Appellant then filed the instant rule 3.850 motion in which he alleged that, had he known the guidelines in effect when he entered his plea were going to be declared unconstitutional, and had he known that the 1994 sentencing guidelines that should have been in effect were much lower, he would not have entered the negotiated plea that was offered to him. We read that motion, in view of its allegations and citations, as a request to withdraw the plea, not as another request for resentencing.[1]*1044 The trial court denied the motion as untimely (because the conviction and sentence in each case became final in 1996, and more than two years had since elapsed), and as successive (in that he filed a prior rule 3.850 motion in 1999 and a prior rule 3.800(a) motion seeking relief under Heggs).
We find the instant motion neither untimely nor successive. With respect to timeliness, this court has held that defendants should have two years from the issuance of the supreme court's opinion in Heggs in which to raise it in a rule 3.850 motion, as the facts on which the claim is predicated could not have been known earlier. See Honeycutt v. State, 805 So. 2d 987 (Fla. 4th DCA 2001); Jenkins v. State, 771 So. 2d 37, 38 (Fla. 4th DCA 2000). Accord Murphy v. State, 773 So. 2d 1174 (Fla. 2d DCA 2000). See also Fla. R.Crim. P. 3.850(b)(1) (exception to two-year time limitation where "the facts on which the claim is predicated were unknown to the movant or the movant's attorney and could not have been ascertained by the exercise of due diligence"). As we did in Honeycutt, we certify conflict with Coppola v. State, 795 So. 2d 258 (Fla. 5th DCA 2001), and Regan v. State, 787 So. 2d 265 (Fla. 1st DCA 2001).

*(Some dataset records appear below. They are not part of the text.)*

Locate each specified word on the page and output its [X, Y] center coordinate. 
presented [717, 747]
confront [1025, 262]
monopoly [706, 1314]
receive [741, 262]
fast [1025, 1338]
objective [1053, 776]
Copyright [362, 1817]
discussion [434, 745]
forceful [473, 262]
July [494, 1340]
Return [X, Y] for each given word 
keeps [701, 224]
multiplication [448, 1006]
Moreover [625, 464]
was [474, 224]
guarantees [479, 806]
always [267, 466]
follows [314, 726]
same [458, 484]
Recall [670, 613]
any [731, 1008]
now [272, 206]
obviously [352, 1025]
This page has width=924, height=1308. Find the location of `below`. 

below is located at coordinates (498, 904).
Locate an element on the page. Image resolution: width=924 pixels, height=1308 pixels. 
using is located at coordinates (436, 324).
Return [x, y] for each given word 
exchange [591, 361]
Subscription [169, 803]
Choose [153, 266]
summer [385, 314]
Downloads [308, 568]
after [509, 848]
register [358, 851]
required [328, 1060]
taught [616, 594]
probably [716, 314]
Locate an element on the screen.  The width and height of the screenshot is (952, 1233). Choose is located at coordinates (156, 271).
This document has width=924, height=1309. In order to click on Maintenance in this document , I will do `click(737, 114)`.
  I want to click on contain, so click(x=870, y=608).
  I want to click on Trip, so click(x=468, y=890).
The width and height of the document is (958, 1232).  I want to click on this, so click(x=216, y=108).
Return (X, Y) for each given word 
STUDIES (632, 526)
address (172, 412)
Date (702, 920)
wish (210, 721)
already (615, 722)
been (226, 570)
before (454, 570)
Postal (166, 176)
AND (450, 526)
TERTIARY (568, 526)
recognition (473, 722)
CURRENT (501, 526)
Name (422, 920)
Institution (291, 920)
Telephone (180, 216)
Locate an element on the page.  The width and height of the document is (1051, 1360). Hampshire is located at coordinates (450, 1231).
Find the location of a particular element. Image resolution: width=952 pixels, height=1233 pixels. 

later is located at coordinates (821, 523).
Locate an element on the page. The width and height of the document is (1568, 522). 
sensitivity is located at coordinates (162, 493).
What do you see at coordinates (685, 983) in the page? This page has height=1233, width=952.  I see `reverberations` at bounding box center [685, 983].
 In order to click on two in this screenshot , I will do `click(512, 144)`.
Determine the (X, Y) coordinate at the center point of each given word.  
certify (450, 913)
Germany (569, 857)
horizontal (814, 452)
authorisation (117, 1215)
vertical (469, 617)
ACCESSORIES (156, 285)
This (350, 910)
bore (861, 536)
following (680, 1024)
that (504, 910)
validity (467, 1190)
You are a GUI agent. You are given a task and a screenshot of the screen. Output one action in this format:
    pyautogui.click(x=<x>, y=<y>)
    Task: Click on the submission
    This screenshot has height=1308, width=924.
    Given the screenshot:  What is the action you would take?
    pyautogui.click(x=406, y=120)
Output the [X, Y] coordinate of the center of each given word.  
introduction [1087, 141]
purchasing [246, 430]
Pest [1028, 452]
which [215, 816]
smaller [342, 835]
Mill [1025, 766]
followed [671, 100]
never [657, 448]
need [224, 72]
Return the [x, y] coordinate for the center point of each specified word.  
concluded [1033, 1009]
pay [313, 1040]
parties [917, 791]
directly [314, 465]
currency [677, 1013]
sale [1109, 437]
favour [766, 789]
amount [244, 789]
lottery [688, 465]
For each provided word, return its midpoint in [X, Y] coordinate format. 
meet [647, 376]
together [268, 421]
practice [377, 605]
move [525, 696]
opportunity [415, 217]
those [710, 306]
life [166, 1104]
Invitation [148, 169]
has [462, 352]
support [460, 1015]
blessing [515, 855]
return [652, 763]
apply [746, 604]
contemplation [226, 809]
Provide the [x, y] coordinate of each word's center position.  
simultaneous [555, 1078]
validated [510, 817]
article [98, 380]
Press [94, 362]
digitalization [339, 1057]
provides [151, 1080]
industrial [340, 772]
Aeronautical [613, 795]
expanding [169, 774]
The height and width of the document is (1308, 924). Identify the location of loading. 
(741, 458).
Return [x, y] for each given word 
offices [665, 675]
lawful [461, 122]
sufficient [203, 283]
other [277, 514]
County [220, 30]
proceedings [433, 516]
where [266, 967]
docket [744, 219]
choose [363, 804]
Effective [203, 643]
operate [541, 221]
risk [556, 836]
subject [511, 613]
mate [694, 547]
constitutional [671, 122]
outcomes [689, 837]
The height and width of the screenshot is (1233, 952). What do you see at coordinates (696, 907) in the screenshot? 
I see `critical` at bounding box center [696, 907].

We also find the motion is not successive. In Foster v. State, 614 So. 2d 455, 458 (Fla.1992), the supreme court stated,
A successive motion may be dismissed if it fails to allege new or different grounds for relief and the prior determination was on the merits or, if new and different grounds are alleged, the failure to raise those issues in a prior motion constitutes an abuse of process. Fla. R.Crim.P. 3.850. To overcome this bar, a movant must allege that the grounds asserted were not known and could not have been known to him at the time of the earlier motion.
Obviously, the new grounds asserted in the instant motion were not and could not have been known at the time of the earlier motion. As for the prior rule 3.800(a) motion seeking Heggs relief, this court's opinion specifically stated that its affirmance was without prejudice to Appellant's filing a rule 3.850 motion challenging the voluntariness of his plea, which is precisely what he did.
Accordingly, we reverse and remand for the trial court to consider the motion on its merits.
GUNTHER, SHAHOOD and HAZOURI, JJ., concur.
NOTES
[1] Appellant clarifies in his initial brief to this court that that was always his intention.